No dobra, kochanieńcy? Jakimi wyzwiskami najczęściej nazywają Was Wasi toksyczni byli/a może i teraźniejsi partnerzy/partnerki? Wyzwiskami i epitetami. Może jak ktoś to przeczyta, to zorientuje się, że żyje w toksynach, bo tak tylko wspomnę, że nie każdy wie, że nie wolno trwać w związku, ani nawet w relacji jakiejkolwiek, związanej chociażby z ustalaniem opieki nad dziećmi z kimś, kto nas gnoi. Ja znam takie zwroty: „Jesteś toksyczna/popie*dolona/psychiczna/musisz się leczyć/bierz lepsze leki/powtarzam ci, lecz się/jesteś śmierdzącym leniem/niczego nie ogarniasz/przez ciebie coś się stało/przez ciebie coś się stanie/przez ciebie wszystko co złe/jesteś poje*ana/żenująca/nieogarnięta/szurnięta… JESTEŚ S*KĄ, DZI*KĄ… JESTEŚ KU*WĄ…” (…)

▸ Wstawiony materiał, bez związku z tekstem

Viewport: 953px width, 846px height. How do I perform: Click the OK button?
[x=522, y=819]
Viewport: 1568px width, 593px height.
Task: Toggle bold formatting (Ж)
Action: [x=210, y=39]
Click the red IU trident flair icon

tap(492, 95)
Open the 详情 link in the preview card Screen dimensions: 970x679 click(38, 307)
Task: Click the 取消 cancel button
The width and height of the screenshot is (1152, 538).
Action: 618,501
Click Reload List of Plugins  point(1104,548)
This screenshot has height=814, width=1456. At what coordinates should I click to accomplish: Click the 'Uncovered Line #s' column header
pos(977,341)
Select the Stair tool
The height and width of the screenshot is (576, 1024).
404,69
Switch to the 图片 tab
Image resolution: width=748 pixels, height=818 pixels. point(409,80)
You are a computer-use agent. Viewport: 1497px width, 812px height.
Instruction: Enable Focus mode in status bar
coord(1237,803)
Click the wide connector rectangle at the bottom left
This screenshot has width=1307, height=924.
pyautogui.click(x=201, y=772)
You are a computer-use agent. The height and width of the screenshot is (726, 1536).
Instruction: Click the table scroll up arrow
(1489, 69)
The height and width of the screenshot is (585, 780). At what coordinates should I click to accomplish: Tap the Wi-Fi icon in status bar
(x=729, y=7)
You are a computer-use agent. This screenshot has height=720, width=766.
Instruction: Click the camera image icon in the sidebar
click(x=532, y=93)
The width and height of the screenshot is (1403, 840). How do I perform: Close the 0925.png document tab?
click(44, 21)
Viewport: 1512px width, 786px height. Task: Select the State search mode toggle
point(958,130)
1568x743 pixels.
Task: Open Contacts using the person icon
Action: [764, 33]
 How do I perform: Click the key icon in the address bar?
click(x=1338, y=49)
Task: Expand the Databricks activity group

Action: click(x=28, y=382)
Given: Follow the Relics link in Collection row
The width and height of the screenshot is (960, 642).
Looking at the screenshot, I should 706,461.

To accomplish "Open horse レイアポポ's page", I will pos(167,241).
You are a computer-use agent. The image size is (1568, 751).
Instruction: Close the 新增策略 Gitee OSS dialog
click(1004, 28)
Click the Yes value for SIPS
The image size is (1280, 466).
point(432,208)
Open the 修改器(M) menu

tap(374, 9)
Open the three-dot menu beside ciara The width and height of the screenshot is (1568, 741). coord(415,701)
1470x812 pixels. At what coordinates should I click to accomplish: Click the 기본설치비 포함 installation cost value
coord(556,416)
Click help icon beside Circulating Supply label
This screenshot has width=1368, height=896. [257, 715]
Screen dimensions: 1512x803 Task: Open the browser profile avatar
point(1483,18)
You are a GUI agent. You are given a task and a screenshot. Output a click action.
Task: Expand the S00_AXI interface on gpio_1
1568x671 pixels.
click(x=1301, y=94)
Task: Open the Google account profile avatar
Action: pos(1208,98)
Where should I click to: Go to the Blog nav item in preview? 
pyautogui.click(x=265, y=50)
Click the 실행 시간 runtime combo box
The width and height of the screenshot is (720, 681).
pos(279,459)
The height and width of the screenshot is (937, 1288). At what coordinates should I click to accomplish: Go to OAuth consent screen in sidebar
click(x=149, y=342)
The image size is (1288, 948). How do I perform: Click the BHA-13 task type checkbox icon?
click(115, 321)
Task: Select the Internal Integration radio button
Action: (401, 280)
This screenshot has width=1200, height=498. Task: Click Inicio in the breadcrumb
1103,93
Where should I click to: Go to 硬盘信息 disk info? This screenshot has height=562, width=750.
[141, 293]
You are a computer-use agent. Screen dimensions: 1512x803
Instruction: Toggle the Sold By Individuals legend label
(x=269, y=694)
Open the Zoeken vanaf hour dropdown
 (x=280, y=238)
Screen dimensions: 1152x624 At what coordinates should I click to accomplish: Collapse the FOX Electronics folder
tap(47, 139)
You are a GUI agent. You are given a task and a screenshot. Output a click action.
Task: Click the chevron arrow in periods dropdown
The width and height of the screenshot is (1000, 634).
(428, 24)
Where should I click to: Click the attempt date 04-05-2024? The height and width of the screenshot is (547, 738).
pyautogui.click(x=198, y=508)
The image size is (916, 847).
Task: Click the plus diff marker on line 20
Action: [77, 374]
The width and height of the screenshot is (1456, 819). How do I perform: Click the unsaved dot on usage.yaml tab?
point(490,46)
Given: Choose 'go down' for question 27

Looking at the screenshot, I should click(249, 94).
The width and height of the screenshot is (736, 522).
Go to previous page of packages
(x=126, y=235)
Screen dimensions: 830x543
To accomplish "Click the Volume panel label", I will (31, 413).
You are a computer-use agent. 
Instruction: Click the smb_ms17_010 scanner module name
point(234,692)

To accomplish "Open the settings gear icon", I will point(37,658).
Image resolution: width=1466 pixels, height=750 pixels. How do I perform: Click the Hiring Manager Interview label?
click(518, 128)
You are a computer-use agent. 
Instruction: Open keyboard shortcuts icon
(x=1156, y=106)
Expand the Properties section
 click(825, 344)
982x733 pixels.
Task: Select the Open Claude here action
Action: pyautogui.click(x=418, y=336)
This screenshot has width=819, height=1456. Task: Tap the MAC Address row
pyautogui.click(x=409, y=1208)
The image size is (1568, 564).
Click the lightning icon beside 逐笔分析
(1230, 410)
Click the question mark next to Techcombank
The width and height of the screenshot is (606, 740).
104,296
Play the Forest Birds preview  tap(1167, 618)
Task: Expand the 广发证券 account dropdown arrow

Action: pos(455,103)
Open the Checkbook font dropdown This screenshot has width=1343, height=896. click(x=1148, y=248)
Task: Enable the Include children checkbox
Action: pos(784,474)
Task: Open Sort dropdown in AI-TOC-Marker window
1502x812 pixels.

I mogłabym tak jeszcze długo wymieniać. A wszystko to w celu prowokacji gniewu, złości, płaczu – a więc udowodnienia, że jestem wariatką. I ukazania tego potem szerszej publice. Podczas gdy ty nie masz już siły na nic. I w nic co robisz nie wierzysz. Bo wydaje ci się, że każdy i tak wierzy w historie twojego mocnego ex partnera. Gaslighting jest w wielu domach… Nie dajcie się zagazować. Żyjcie bez toksyn. Usuwajcie je ze swojego życia jak tylko je odkryjecie! Nikt nie zasługuje na POGARDĘ. Nikt nie zasługuje na WYZWISKA. Omijajcie tych, którzy kłamią, manipulują, stawiają Was w złym świetle, knują. Usuwajcie ich ze swojego życia. Nie wolno wybaczać, ani usprawiedliwiać tego, co niewybaczalne… Bo to daje im pozwolenie na dalsze czynienie zła. Na dalsze krzwdzenie CIEBIE. ZADBAJ O SIEBIE DBAJĄC O TO, KIM SIĘ OTACZASZ…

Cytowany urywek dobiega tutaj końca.